-- Required work --
Collect all lines containing the word "Telematik" from the data.

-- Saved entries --
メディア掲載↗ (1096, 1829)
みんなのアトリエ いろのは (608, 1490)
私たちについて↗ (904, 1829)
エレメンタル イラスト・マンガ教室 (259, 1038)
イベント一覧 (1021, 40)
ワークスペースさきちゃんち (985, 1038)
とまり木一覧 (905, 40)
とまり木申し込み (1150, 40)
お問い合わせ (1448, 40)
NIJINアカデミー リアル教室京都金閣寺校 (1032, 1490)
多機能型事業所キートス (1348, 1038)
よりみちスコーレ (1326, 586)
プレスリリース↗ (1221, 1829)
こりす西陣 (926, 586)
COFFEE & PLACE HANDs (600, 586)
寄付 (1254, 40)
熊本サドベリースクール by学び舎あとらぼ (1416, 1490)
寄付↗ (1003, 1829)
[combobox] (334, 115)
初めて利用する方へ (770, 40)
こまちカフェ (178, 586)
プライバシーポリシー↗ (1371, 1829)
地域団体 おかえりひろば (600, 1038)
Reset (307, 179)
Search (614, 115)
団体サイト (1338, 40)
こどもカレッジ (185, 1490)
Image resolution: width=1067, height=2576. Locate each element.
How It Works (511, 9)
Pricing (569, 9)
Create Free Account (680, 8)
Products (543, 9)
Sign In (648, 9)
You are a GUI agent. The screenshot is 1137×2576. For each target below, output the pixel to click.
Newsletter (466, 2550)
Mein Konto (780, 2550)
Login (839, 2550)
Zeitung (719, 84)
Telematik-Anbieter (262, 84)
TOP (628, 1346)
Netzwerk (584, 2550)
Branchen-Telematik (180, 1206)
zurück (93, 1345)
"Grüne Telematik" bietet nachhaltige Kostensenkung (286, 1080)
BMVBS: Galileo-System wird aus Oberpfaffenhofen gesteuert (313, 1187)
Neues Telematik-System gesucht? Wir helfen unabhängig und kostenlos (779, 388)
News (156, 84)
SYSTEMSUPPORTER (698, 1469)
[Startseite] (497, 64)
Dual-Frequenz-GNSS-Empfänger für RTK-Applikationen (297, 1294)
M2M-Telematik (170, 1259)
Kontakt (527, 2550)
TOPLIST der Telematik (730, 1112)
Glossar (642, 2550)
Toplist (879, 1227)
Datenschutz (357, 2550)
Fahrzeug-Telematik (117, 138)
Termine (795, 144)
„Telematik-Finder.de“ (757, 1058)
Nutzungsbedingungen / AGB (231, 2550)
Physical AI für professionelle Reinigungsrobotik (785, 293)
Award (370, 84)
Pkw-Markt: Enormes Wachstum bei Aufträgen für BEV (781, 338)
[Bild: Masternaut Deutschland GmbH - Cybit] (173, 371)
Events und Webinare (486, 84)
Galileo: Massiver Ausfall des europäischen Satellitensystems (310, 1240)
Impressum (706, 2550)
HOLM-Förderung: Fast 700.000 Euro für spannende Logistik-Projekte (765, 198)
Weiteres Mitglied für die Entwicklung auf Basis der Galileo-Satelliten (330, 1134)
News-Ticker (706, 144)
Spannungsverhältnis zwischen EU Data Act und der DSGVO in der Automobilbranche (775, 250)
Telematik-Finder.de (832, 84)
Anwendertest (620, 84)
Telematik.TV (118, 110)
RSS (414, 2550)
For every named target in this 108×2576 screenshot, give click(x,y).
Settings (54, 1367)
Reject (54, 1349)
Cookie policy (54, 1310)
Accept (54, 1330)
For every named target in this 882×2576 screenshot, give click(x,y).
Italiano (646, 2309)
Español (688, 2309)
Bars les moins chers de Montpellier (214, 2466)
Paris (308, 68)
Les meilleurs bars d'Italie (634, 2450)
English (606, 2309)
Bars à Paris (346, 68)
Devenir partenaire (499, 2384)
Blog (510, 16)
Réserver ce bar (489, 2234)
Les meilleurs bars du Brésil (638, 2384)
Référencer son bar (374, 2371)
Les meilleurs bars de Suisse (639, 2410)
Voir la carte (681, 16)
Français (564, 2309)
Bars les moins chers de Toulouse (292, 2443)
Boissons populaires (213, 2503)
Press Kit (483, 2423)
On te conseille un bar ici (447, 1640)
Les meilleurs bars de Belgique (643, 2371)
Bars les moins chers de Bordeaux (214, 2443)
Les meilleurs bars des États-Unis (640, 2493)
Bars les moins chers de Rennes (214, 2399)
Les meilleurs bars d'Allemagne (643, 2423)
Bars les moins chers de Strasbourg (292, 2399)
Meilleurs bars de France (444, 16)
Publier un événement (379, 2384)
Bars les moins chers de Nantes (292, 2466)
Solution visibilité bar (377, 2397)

-- Response to this exercise --
Telematik-Anbieter (262, 84)
Branchen-Telematik (180, 1206)
"Grüne Telematik" bietet nachhaltige Kostensenkung (286, 1080)
Neues Telematik-System gesucht? Wir helfen unabhängig und kostenlos (779, 388)
M2M-Telematik (170, 1259)
TOPLIST der Telematik (730, 1112)
Fahrzeug-Telematik (117, 138)
„Telematik-Finder.de“ (757, 1058)
Telematik-Finder.de (832, 84)
Telematik.TV (118, 110)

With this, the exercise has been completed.